What to produce:
Each line of the data has to be written out again exactly as shown.

Stored data:
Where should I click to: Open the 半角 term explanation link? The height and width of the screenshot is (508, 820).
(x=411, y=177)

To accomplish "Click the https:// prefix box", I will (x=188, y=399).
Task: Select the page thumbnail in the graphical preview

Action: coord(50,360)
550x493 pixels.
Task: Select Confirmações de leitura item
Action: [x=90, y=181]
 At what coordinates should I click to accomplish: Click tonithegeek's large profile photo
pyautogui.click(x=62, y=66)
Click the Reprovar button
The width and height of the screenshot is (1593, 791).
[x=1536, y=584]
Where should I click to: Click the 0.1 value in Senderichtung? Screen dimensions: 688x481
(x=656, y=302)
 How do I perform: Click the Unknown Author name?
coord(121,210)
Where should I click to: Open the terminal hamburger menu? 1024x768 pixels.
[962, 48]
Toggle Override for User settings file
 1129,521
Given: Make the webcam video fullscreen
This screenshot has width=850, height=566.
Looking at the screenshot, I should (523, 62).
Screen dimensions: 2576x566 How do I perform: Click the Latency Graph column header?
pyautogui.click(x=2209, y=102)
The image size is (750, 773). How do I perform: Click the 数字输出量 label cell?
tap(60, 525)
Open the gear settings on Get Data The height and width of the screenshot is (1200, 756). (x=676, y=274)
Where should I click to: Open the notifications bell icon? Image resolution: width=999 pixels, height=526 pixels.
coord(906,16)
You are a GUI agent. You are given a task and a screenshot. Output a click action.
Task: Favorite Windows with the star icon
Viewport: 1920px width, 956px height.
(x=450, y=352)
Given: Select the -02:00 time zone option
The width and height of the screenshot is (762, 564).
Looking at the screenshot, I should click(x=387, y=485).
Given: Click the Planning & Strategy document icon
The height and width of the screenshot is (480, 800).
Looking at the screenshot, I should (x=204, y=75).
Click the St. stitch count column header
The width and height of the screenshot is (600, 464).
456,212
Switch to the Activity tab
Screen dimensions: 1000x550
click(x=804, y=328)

The completed task:
Where should I click to: Open the 半角 term explanation link? The height and width of the screenshot is (508, 820).
(x=411, y=177)

To accomplish "Click the https:// prefix box", I will (x=188, y=399).
Task: Select the page thumbnail in the graphical preview

Action: coord(50,360)
550x493 pixels.
Task: Select Confirmações de leitura item
Action: [x=90, y=181]
 At what coordinates should I click to accomplish: Click tonithegeek's large profile photo
pyautogui.click(x=62, y=66)
Click the Reprovar button
The width and height of the screenshot is (1593, 791).
[x=1536, y=584]
Where should I click to: Click the 0.1 value in Senderichtung? Screen dimensions: 688x481
(x=656, y=302)
 How do I perform: Click the Unknown Author name?
coord(121,210)
Where should I click to: Open the terminal hamburger menu? 1024x768 pixels.
[962, 48]
Toggle Override for User settings file
 1129,521
Given: Make the webcam video fullscreen
This screenshot has width=850, height=566.
Looking at the screenshot, I should (523, 62).
Screen dimensions: 2576x566 How do I perform: Click the Latency Graph column header?
pyautogui.click(x=2209, y=102)
The image size is (750, 773). How do I perform: Click the 数字输出量 label cell?
tap(60, 525)
Open the gear settings on Get Data The height and width of the screenshot is (1200, 756). (x=676, y=274)
Where should I click to: Open the notifications bell icon? Image resolution: width=999 pixels, height=526 pixels.
coord(906,16)
You are a GUI agent. You are given a task and a screenshot. Output a click action.
Task: Favorite Windows with the star icon
Viewport: 1920px width, 956px height.
(x=450, y=352)
Given: Select the -02:00 time zone option
The width and height of the screenshot is (762, 564).
Looking at the screenshot, I should click(x=387, y=485).
Given: Click the Planning & Strategy document icon
The height and width of the screenshot is (480, 800).
Looking at the screenshot, I should (x=204, y=75).
Click the St. stitch count column header
The width and height of the screenshot is (600, 464).
456,212
Switch to the Activity tab
Screen dimensions: 1000x550
click(x=804, y=328)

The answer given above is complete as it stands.